Hypoxia induces an excitotoxic-type of dark cell degeneration in cerebellar Purkinje neurons.

In the rat cerebellar slice preparation, exposure to hypoxia elicited by a 30 min exposure to artificial cerebrospinal fluid continuously gassed with 95% N(2): 5% CO(2) induced a characteristic type of toxicity of Purkinje cells (PCs) resembling excitotoxic-mediated dark cell degeneration (DCD). Morphologically, PCs exhibited marked rounded appearance with cytoplasmic darkening, nuclear condensation and cytoplasmic vacuoles.
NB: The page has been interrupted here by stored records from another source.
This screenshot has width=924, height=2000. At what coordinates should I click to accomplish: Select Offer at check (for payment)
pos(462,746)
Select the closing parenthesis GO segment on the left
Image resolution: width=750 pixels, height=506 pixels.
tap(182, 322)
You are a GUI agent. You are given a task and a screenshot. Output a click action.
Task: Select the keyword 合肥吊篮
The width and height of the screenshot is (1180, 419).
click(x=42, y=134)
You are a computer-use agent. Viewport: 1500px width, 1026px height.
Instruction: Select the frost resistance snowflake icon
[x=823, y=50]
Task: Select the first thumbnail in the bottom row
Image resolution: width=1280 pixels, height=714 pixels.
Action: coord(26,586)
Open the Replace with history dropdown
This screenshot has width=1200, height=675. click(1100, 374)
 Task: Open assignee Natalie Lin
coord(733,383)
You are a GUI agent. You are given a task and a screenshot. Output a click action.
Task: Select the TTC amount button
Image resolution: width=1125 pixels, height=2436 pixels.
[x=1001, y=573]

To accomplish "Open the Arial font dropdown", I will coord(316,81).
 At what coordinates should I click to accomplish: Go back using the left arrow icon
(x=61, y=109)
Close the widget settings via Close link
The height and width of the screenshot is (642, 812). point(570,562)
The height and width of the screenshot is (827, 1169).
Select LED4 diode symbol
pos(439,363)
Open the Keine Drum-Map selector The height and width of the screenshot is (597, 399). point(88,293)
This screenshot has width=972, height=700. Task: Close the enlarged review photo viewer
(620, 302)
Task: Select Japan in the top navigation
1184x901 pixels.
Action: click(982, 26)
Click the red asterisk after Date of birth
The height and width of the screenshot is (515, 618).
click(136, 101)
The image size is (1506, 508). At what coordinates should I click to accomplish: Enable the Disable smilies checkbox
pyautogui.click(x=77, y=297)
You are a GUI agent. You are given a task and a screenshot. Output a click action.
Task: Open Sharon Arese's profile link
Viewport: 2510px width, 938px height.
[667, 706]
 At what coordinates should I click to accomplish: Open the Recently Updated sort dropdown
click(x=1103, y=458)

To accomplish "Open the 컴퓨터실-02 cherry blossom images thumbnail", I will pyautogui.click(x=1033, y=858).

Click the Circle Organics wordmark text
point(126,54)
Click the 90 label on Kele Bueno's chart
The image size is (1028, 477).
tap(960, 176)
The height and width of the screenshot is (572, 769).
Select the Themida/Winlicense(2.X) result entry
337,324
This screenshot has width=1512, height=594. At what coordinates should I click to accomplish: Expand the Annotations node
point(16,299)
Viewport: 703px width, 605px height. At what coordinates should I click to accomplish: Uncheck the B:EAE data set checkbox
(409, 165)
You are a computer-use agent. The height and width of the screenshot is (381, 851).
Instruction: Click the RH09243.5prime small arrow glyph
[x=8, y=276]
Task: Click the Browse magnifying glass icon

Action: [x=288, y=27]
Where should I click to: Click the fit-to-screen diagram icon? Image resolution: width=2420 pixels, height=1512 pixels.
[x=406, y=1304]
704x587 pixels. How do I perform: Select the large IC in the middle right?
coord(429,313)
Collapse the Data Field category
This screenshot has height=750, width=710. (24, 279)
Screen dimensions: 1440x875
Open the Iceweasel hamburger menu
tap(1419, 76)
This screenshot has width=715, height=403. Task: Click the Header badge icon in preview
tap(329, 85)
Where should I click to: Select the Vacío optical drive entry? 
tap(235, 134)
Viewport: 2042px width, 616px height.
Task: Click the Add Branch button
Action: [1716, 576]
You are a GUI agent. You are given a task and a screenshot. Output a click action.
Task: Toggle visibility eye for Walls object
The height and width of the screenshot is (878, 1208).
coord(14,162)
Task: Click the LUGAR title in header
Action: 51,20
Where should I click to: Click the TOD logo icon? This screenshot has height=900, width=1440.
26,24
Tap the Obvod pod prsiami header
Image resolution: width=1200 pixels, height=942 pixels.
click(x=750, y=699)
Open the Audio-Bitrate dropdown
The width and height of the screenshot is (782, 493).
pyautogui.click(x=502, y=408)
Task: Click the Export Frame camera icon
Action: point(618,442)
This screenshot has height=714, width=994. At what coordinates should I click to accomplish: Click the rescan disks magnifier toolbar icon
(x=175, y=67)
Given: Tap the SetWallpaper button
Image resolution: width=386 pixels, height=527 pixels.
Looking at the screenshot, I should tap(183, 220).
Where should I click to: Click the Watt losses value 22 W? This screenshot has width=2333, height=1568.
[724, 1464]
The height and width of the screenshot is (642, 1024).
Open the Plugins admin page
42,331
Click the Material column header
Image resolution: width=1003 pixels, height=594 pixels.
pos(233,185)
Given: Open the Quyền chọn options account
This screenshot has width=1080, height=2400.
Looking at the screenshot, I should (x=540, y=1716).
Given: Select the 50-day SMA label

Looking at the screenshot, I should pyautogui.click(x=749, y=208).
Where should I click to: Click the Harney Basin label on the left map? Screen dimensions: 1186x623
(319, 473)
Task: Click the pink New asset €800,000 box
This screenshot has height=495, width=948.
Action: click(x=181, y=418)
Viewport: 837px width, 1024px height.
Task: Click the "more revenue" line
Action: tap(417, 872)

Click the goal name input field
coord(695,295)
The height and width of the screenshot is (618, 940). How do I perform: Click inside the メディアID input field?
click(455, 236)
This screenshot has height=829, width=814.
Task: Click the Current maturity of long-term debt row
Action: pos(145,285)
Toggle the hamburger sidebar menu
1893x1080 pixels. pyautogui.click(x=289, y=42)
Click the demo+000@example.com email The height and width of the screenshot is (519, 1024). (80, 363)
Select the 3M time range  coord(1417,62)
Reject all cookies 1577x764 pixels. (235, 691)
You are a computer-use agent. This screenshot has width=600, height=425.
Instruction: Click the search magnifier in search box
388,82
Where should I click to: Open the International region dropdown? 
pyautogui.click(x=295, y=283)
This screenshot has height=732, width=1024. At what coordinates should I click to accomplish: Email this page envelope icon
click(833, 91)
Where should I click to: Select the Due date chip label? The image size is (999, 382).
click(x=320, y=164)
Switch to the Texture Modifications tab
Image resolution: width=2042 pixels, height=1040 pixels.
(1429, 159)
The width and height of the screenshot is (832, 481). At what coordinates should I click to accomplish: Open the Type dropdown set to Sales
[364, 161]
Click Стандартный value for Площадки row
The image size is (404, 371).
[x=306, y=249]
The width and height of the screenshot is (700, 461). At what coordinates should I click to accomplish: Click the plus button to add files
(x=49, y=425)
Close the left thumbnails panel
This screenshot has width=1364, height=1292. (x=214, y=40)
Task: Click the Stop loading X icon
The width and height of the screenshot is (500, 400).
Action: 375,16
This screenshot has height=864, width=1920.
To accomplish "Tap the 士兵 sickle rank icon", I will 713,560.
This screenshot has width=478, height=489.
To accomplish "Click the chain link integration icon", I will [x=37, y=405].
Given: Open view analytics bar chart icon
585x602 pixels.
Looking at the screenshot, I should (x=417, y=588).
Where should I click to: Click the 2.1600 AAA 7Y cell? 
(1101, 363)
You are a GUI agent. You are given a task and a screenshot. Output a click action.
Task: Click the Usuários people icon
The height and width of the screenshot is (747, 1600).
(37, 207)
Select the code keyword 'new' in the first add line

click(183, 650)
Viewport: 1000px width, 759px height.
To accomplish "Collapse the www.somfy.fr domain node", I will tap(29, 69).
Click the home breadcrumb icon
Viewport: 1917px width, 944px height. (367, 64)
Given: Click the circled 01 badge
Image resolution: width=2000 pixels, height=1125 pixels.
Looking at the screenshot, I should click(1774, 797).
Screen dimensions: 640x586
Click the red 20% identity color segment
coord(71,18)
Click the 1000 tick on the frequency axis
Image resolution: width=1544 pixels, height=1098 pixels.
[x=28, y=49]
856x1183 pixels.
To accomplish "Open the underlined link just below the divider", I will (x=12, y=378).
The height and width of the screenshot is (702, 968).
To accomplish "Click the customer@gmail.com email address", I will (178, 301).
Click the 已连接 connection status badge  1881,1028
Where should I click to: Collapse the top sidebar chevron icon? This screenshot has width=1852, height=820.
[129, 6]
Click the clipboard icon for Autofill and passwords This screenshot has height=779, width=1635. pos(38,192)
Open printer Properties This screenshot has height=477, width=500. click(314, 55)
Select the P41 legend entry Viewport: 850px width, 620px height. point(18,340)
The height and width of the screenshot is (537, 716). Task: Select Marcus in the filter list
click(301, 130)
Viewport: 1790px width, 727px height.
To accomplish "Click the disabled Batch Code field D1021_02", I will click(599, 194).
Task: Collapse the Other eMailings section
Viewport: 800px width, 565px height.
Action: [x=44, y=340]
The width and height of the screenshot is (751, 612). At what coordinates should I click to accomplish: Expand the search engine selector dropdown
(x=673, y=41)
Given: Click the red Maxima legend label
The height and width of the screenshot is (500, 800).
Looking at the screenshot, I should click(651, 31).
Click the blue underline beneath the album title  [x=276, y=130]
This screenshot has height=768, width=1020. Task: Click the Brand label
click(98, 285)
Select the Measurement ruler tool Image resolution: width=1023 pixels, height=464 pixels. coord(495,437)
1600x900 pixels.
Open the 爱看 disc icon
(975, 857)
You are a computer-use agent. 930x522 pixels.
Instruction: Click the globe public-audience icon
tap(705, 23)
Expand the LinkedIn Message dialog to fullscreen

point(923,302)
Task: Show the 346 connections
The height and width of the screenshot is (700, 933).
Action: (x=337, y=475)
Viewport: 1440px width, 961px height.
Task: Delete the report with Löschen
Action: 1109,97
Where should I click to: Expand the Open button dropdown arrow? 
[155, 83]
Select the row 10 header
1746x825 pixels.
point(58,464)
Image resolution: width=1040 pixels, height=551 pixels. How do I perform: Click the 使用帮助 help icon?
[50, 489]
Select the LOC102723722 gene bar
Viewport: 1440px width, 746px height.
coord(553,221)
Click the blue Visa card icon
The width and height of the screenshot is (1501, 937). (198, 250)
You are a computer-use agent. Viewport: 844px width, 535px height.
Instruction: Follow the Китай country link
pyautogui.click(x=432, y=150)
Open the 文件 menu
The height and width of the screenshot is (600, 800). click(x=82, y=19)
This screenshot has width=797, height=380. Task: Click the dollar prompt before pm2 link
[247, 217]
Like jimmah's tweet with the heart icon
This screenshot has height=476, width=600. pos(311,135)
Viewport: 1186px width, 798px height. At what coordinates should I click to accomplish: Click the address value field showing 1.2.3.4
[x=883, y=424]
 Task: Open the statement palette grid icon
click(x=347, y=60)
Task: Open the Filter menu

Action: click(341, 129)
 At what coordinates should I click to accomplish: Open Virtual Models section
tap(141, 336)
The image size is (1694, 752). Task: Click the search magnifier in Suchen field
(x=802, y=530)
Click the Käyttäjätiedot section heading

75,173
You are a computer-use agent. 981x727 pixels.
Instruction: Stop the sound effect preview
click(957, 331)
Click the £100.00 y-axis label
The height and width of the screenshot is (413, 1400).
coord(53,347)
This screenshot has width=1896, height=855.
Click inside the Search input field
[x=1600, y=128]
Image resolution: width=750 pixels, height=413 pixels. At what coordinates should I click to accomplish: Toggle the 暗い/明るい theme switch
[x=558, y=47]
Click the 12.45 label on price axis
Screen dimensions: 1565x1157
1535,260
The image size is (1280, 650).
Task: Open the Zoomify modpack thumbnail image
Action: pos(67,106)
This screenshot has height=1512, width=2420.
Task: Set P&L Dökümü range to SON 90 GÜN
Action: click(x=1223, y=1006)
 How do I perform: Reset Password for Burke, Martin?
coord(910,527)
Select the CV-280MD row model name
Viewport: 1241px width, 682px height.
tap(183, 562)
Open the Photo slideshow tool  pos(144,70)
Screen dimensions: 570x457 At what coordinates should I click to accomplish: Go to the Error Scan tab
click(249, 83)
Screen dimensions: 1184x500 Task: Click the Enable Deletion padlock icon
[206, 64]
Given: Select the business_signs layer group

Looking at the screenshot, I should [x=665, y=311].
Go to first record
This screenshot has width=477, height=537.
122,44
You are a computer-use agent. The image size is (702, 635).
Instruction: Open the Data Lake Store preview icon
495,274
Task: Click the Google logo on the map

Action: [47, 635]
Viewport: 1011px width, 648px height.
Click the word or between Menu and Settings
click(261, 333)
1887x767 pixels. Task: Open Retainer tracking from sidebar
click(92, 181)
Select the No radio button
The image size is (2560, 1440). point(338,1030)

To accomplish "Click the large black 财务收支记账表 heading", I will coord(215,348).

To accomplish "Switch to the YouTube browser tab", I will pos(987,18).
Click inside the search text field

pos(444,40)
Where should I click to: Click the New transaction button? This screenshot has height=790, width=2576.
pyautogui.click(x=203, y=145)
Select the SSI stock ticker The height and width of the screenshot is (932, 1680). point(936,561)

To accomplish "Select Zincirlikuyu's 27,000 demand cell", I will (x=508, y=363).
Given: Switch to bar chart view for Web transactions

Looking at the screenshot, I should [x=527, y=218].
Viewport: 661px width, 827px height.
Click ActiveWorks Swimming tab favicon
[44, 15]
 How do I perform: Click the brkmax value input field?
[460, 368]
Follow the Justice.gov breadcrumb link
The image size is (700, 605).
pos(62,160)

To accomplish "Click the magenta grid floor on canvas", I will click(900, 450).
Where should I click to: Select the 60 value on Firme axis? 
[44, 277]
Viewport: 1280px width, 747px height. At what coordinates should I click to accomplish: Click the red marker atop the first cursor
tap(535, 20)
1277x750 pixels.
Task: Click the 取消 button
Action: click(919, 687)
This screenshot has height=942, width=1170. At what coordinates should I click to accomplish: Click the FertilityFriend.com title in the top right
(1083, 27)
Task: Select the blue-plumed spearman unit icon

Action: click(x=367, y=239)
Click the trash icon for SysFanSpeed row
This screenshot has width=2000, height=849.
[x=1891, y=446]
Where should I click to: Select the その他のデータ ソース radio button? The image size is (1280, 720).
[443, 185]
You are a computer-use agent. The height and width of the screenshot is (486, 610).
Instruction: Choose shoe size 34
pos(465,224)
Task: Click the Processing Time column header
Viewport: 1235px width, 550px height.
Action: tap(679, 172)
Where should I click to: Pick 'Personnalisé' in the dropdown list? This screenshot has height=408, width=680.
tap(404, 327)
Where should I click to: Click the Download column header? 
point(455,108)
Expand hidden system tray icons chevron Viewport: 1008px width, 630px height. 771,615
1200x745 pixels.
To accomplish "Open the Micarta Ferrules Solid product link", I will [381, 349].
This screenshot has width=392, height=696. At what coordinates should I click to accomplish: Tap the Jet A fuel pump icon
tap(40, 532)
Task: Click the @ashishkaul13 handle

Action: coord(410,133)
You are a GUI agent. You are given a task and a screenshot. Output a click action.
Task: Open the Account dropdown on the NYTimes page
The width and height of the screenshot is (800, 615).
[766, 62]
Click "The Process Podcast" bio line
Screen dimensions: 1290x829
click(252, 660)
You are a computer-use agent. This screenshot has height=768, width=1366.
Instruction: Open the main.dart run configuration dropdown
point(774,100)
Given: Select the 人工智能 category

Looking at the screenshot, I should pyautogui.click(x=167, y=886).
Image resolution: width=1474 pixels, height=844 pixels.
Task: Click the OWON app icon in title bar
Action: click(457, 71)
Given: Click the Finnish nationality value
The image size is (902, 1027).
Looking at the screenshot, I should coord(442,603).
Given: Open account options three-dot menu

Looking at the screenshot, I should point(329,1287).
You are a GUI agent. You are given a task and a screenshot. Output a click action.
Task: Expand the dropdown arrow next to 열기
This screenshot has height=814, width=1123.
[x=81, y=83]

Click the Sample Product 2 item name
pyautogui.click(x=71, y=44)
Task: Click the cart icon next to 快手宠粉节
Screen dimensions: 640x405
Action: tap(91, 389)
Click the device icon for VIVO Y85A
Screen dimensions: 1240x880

Using gel electrophoresis, genomic DNA obtained from the cerebellar slice exhibited fragmentation. However, PCs failed to exhibit apoptotic bodies or evidence of phagocytosis, spherical- or crescent-shaped chromatin aggregations or TUNEL-positive staining. Ultrastructural analyses of granule cells revealed the presence of apoptotic bodies and discrete spherical collection of chromatin clumping as well as phagocytosis suggesting that the oligonucleosomal-sized DNA fragments primarily were derived from granule cells. PC-elicited toxicity was attenuated significantly in the presence of the competitive AMPA and NMDA antagonists CNQX and APV, respectively. The present study extends the involvement of excitotoxic processes in mediating hypoxic-induced toxicity of PCs in postnatal rats and suggests, in contrast to DCD elicited by direct application of excitotoxic agents, that DCD associated with acute hypoxic insults in PCs does not resemble classical apoptosis.